The full data, repeated exactly, is the only answer needed.

- Input data:

--- START ---

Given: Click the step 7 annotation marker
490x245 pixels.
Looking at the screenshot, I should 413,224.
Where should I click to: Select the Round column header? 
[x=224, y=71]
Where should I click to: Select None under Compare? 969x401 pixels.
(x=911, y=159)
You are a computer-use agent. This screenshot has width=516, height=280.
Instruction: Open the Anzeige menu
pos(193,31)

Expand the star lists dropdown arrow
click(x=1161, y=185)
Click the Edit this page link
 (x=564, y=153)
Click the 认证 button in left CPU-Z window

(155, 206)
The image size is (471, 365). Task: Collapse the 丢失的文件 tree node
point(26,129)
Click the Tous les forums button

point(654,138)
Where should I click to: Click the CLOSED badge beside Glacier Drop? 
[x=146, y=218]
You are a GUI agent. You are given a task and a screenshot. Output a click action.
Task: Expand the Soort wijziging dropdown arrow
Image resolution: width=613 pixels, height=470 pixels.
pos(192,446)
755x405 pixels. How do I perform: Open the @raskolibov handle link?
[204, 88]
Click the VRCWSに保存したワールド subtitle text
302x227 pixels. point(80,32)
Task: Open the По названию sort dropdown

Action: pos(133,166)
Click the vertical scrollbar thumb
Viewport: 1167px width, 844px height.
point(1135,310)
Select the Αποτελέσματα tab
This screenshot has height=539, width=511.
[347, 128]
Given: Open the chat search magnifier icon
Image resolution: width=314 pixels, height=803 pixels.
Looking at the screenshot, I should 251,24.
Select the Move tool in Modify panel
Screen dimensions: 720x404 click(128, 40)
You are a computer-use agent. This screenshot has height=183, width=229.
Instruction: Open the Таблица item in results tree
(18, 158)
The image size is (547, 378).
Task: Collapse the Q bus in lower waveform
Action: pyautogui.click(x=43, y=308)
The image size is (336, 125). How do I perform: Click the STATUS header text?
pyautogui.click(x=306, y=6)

--- END ---

- Written response:
Given: Click the step 7 annotation marker
490x245 pixels.
Looking at the screenshot, I should 413,224.
Where should I click to: Select the Round column header? 
[x=224, y=71]
Where should I click to: Select None under Compare? 969x401 pixels.
(x=911, y=159)
You are a computer-use agent. This screenshot has width=516, height=280.
Instruction: Open the Anzeige menu
pos(193,31)

Expand the star lists dropdown arrow
click(x=1161, y=185)
Click the Edit this page link
 (x=564, y=153)
Click the 认证 button in left CPU-Z window

(155, 206)
The image size is (471, 365). Task: Collapse the 丢失的文件 tree node
point(26,129)
Click the Tous les forums button

point(654,138)
Where should I click to: Click the CLOSED badge beside Glacier Drop? 
[x=146, y=218]
You are a GUI agent. You are given a task and a screenshot. Output a click action.
Task: Expand the Soort wijziging dropdown arrow
Image resolution: width=613 pixels, height=470 pixels.
pos(192,446)
755x405 pixels. How do I perform: Open the @raskolibov handle link?
[204, 88]
Click the VRCWSに保存したワールド subtitle text
302x227 pixels. point(80,32)
Task: Open the По названию sort dropdown

Action: pos(133,166)
Click the vertical scrollbar thumb
Viewport: 1167px width, 844px height.
point(1135,310)
Select the Αποτελέσματα tab
This screenshot has height=539, width=511.
[347, 128]
Given: Open the chat search magnifier icon
Image resolution: width=314 pixels, height=803 pixels.
Looking at the screenshot, I should 251,24.
Select the Move tool in Modify panel
Screen dimensions: 720x404 click(128, 40)
You are a computer-use agent. This screenshot has height=183, width=229.
Instruction: Open the Таблица item in results tree
(18, 158)
The image size is (547, 378).
Task: Collapse the Q bus in lower waveform
Action: pyautogui.click(x=43, y=308)
The image size is (336, 125). How do I perform: Click the STATUS header text?
pyautogui.click(x=306, y=6)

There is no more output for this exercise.